Track down each line below containing the string "Open" and copy it.

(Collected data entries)
═══

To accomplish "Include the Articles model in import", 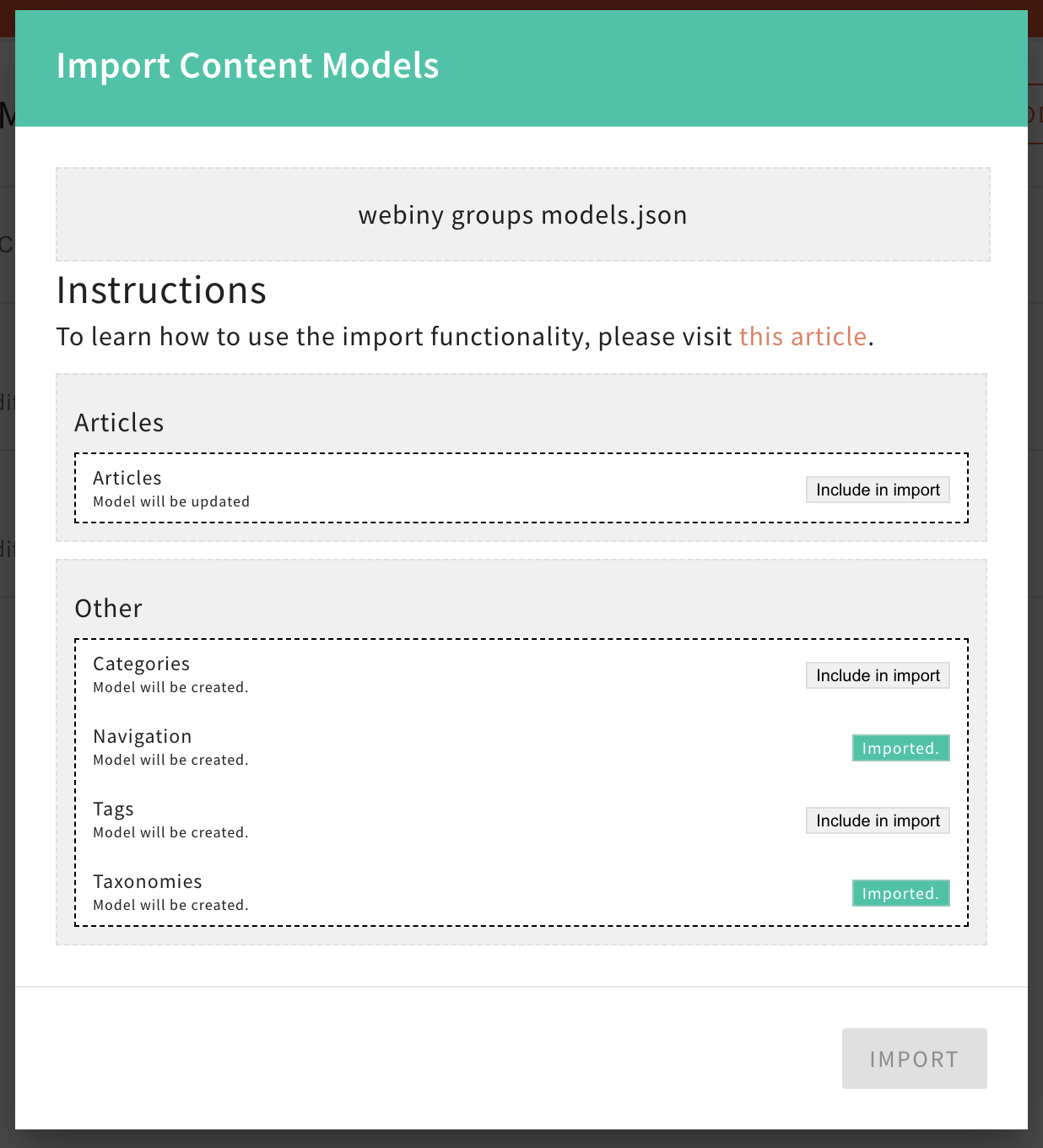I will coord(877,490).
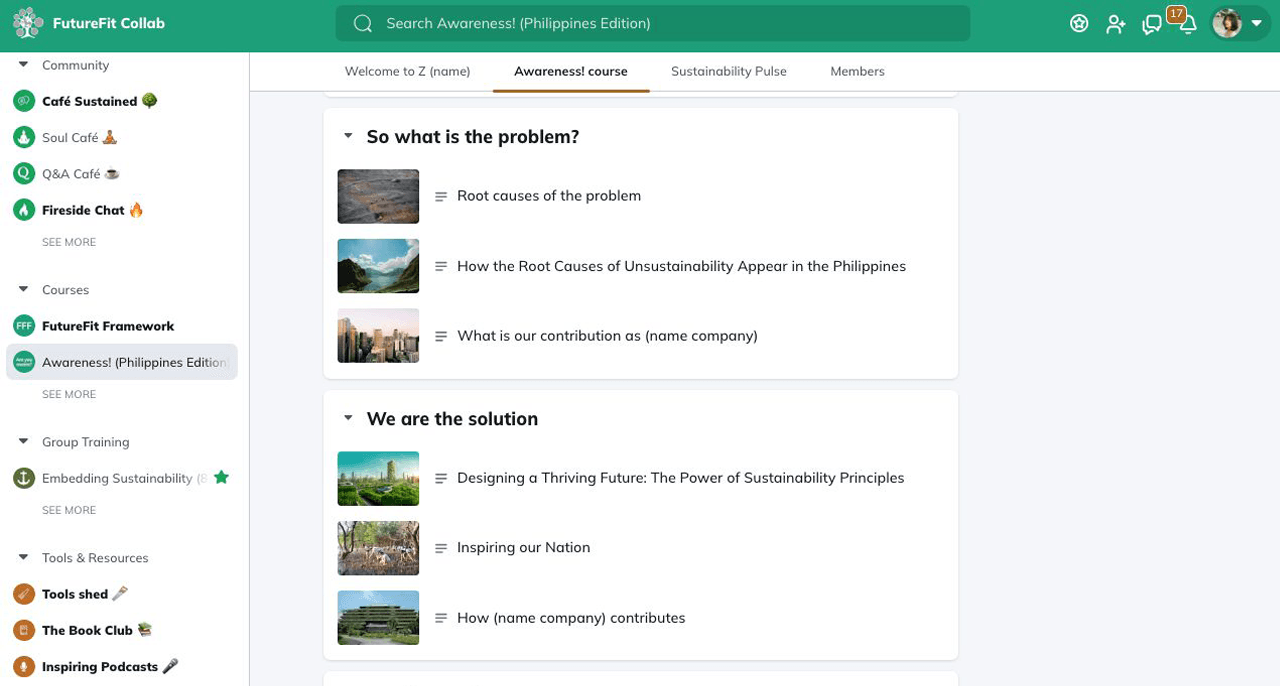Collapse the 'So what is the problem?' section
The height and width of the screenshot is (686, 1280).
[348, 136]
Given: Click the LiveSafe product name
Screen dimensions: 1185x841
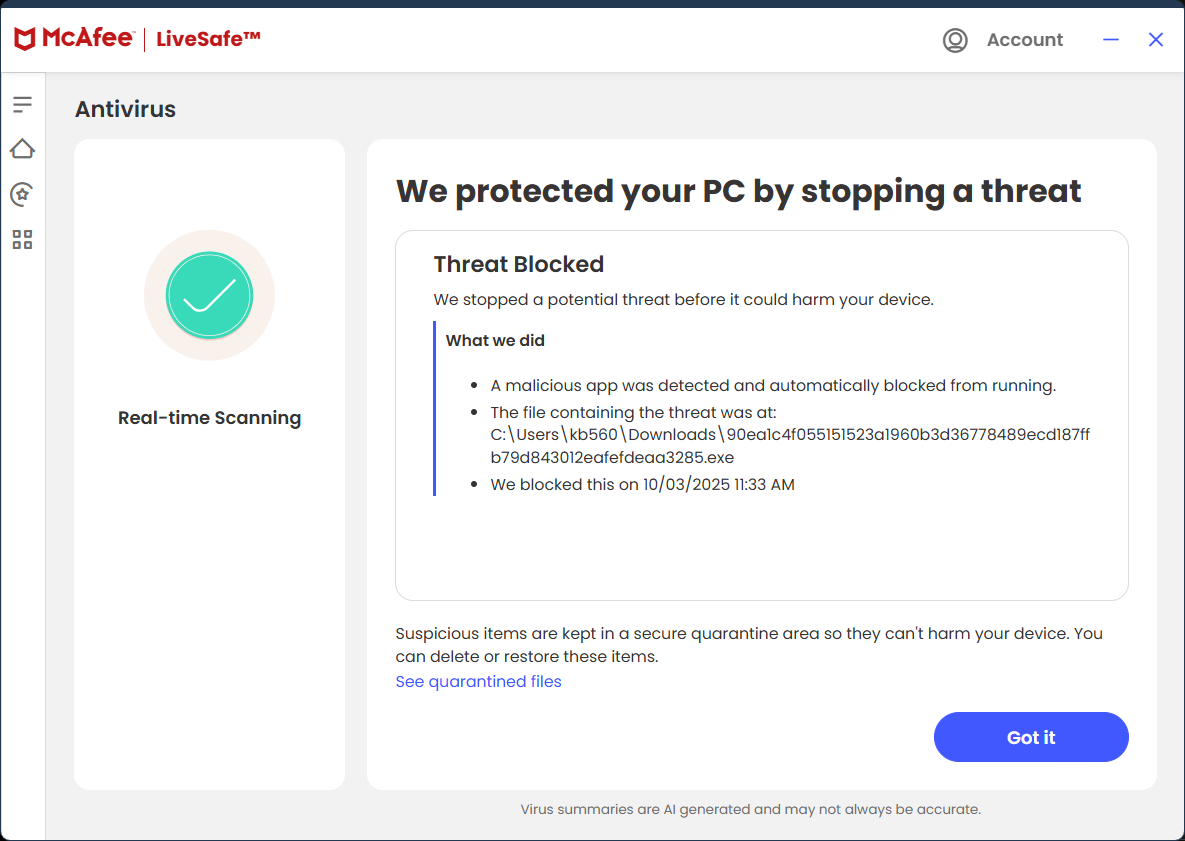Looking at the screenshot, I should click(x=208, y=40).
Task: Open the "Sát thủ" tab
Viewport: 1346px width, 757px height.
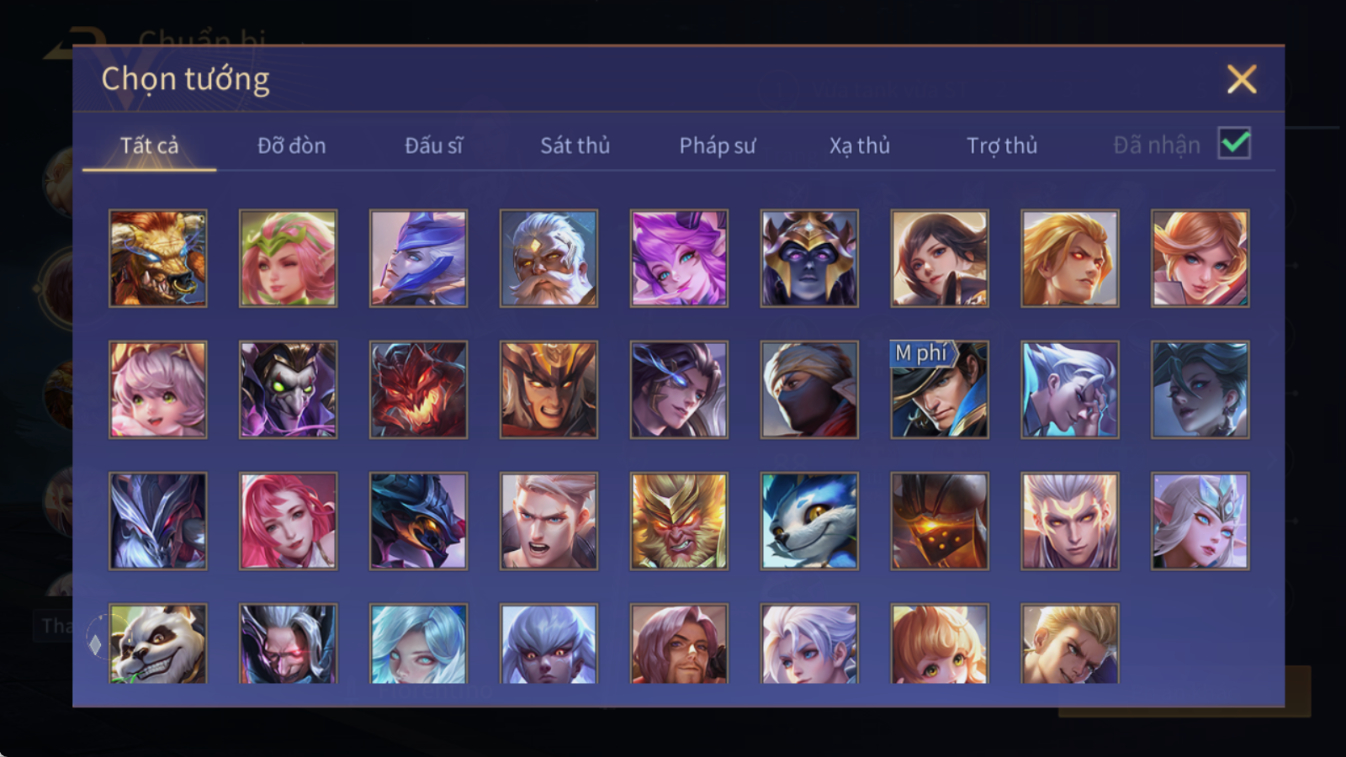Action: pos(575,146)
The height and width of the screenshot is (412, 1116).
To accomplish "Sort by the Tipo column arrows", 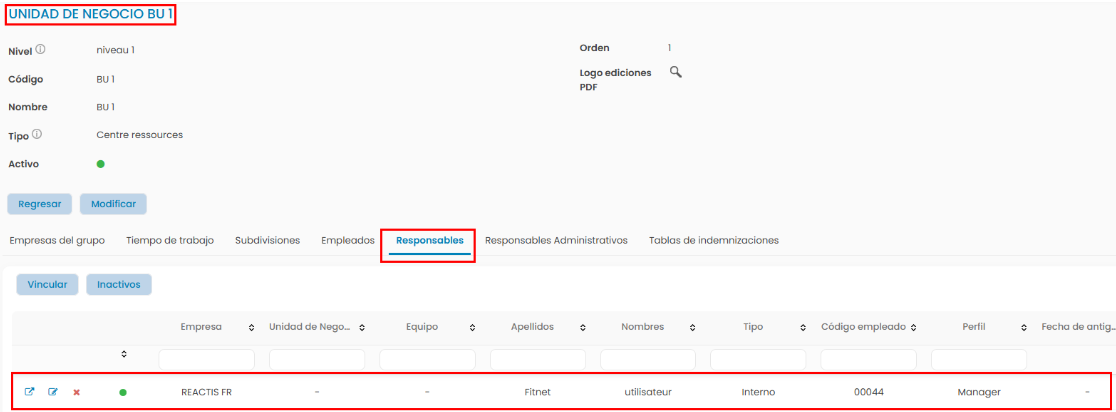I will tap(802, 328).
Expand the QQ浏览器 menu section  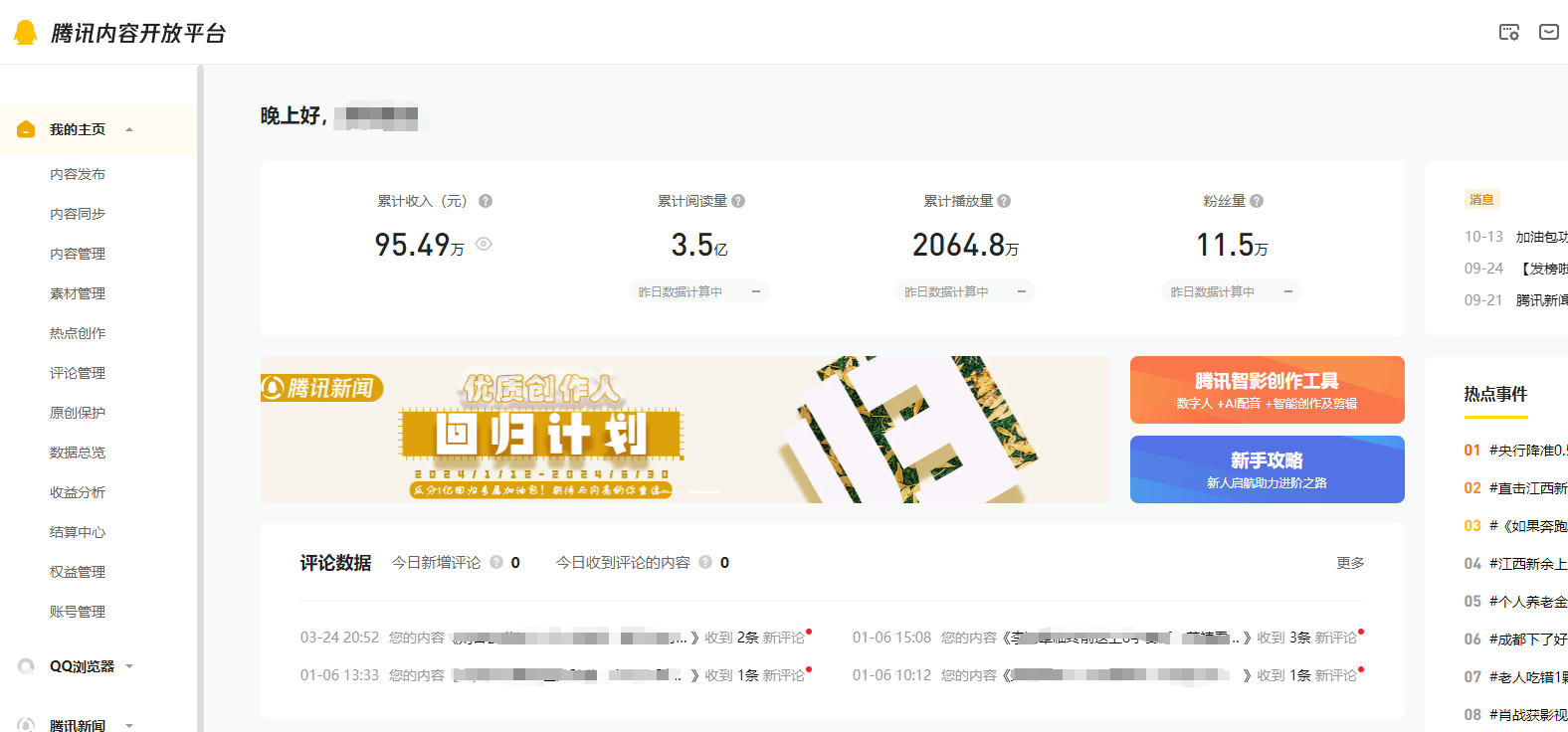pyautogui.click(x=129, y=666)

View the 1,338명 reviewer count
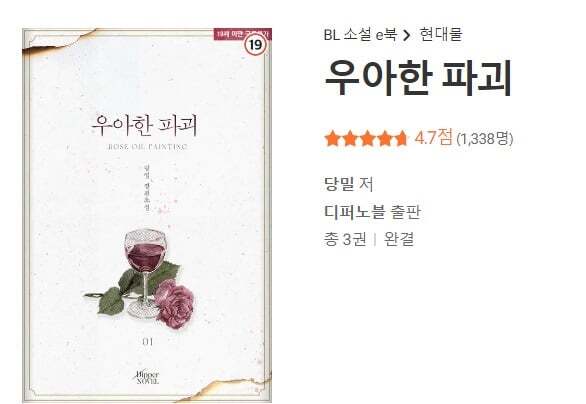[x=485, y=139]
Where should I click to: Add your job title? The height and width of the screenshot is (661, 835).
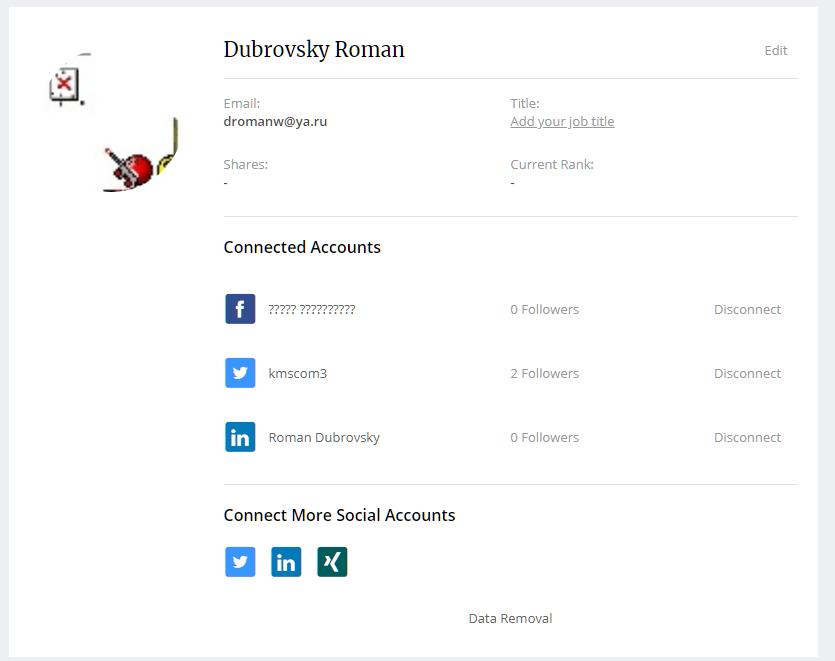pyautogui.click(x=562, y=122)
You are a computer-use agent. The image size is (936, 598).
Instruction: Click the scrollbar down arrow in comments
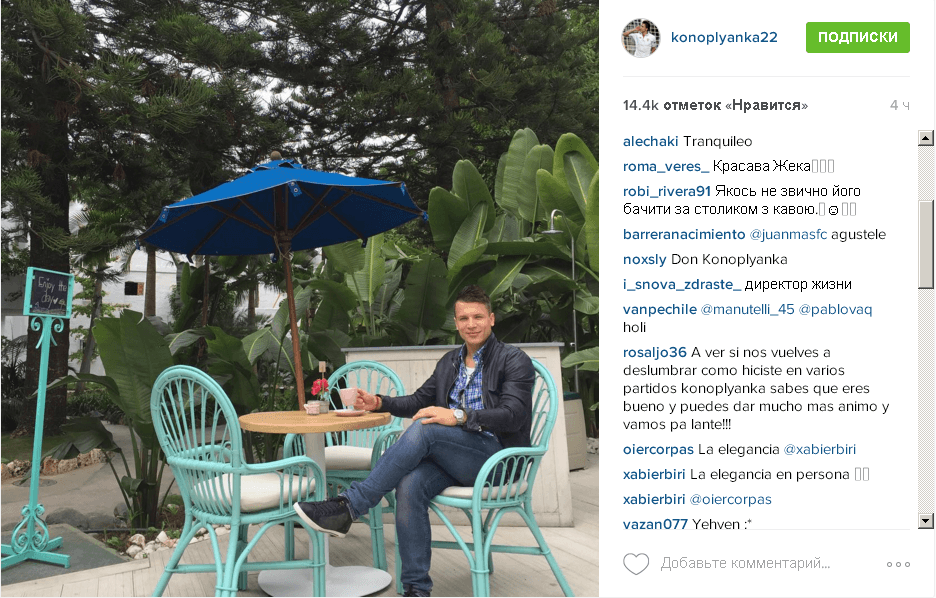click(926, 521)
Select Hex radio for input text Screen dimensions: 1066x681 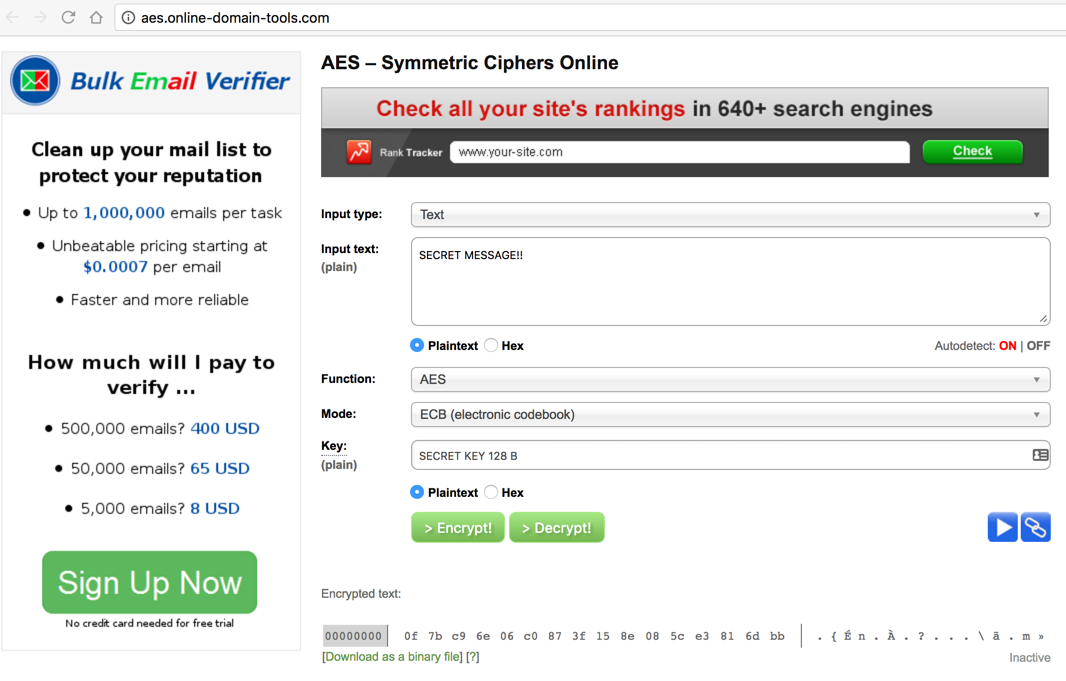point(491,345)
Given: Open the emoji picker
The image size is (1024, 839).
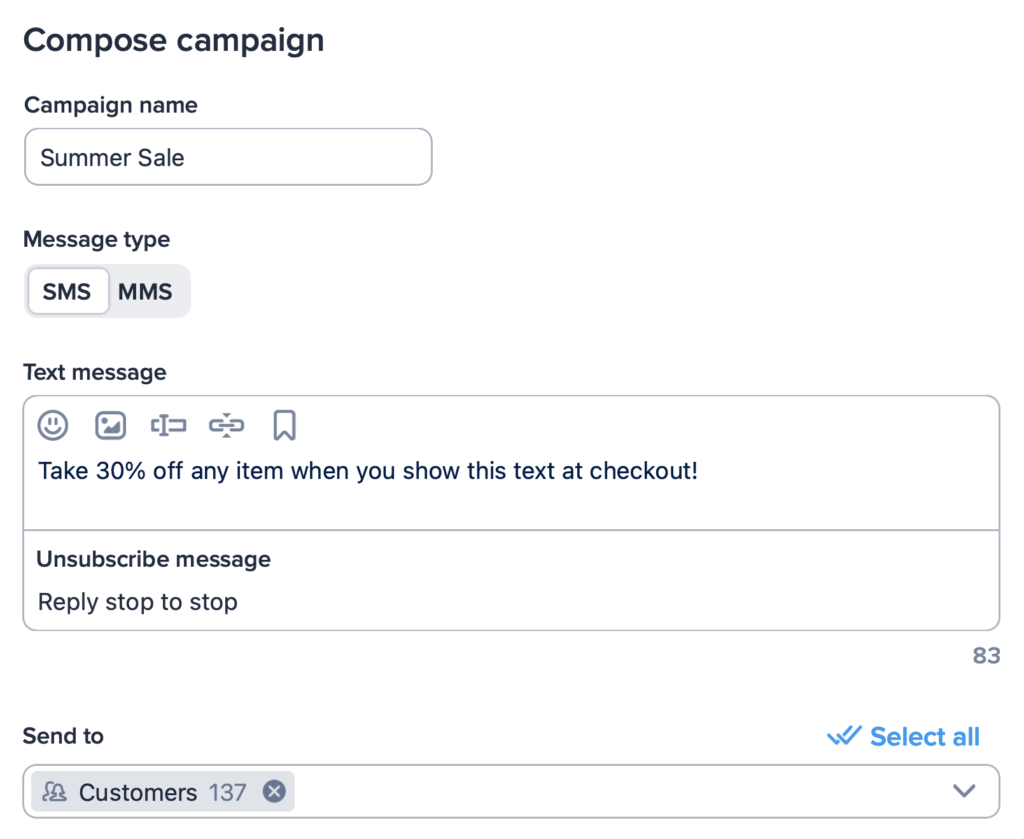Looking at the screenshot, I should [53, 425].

═══

# [Answer to the problem]
Task: Open the "Sát thủ" tab
Given: Open the emoji picker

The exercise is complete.